What this task involves — There is a line containing "Click the Kurtarma" in the records below. Repeat it and every line after it, exactly, through the final line, but no pictures.

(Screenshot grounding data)
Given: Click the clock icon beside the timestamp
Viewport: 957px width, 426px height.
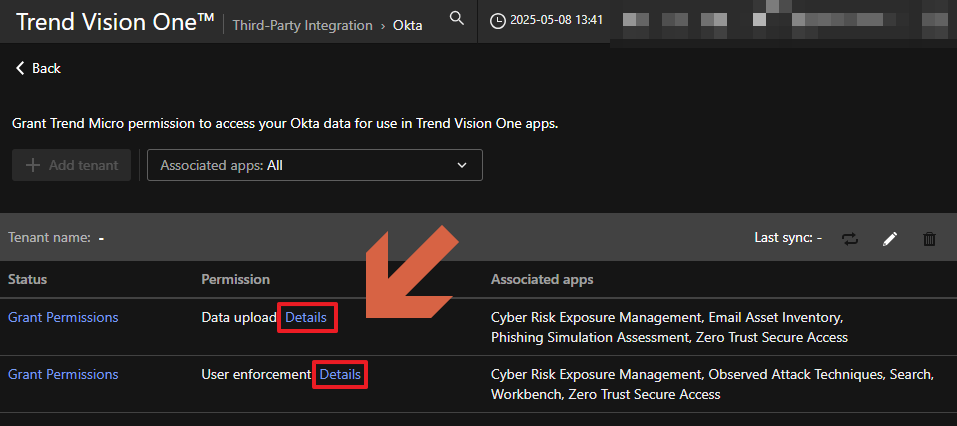Looking at the screenshot, I should tap(497, 20).
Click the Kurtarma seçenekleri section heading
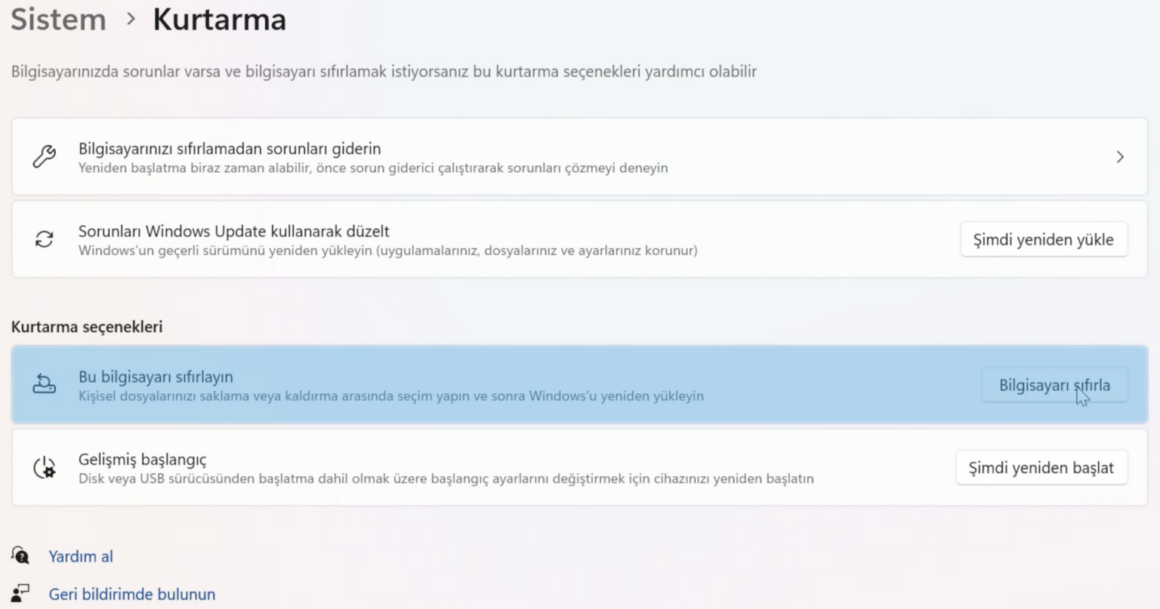Viewport: 1160px width, 609px height. [x=87, y=326]
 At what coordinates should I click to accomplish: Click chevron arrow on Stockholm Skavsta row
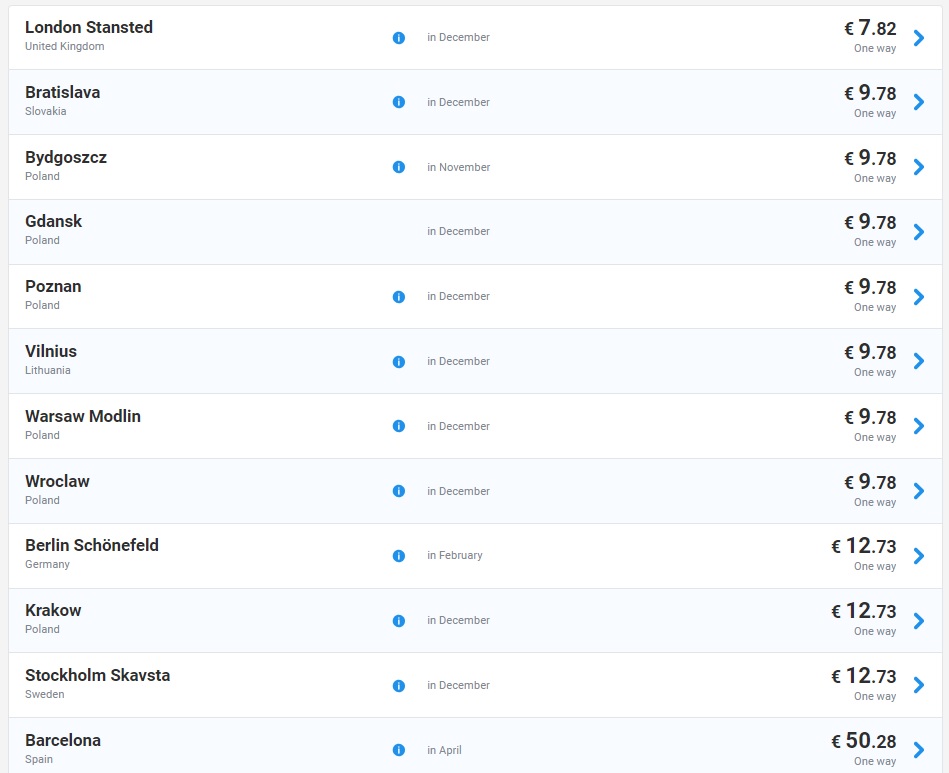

Answer to the exercise —
Click the Kurtarma seçenekleri section heading
Viewport: 1160px width, 609px height. [x=87, y=326]
 At what coordinates should I click to accomplish: Click chevron arrow on Stockholm Skavsta row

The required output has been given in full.